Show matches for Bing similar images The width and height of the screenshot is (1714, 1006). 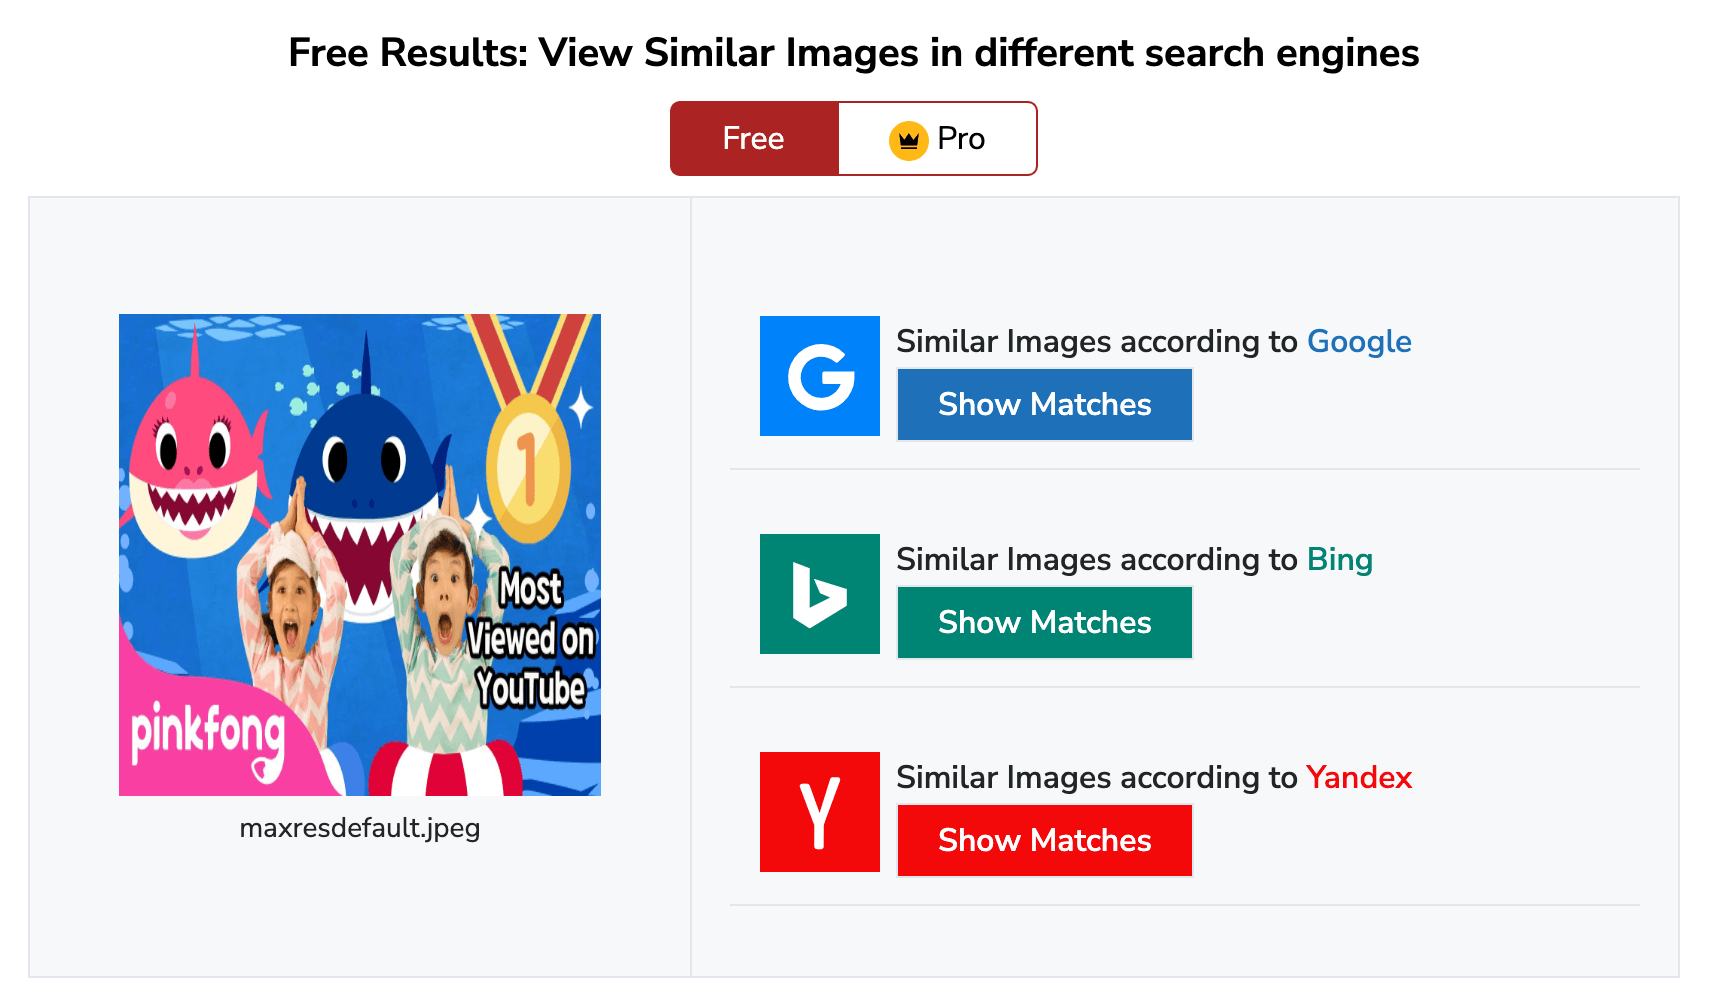pos(1044,622)
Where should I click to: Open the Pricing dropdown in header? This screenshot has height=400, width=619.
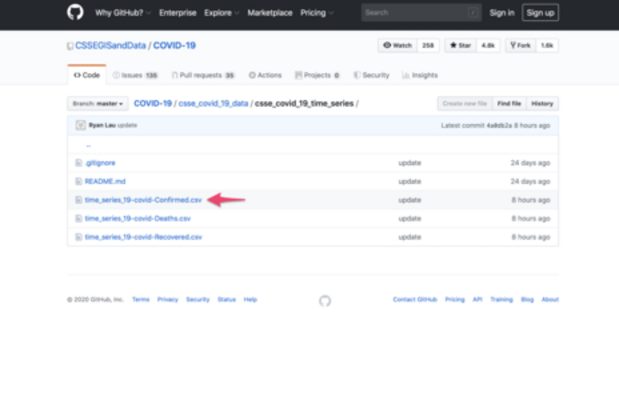pos(319,13)

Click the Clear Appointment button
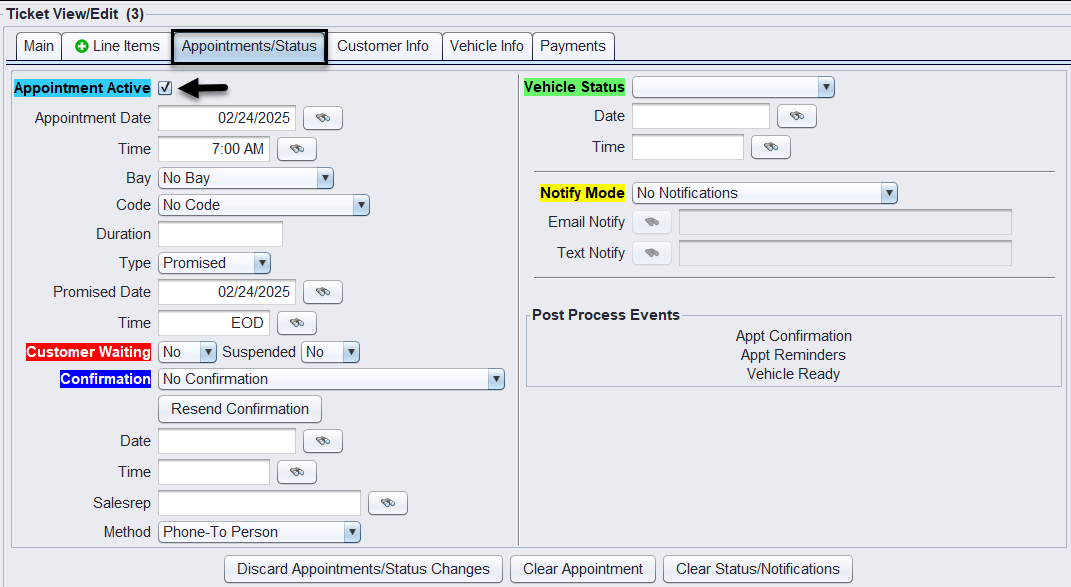click(582, 569)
□ □ □
PROBLEM REQUIREMENTS: Copy out everything in the data from the line containing "Where should I" down to the end of the data, reproducing each line without changes. Leave the pictures out of your answer.

EXERCISE OUTPUT:
Where should I click to: Open the Pricing dropdown in header? This screenshot has height=400, width=619.
pos(319,13)

Click the Clear Appointment button
click(582, 569)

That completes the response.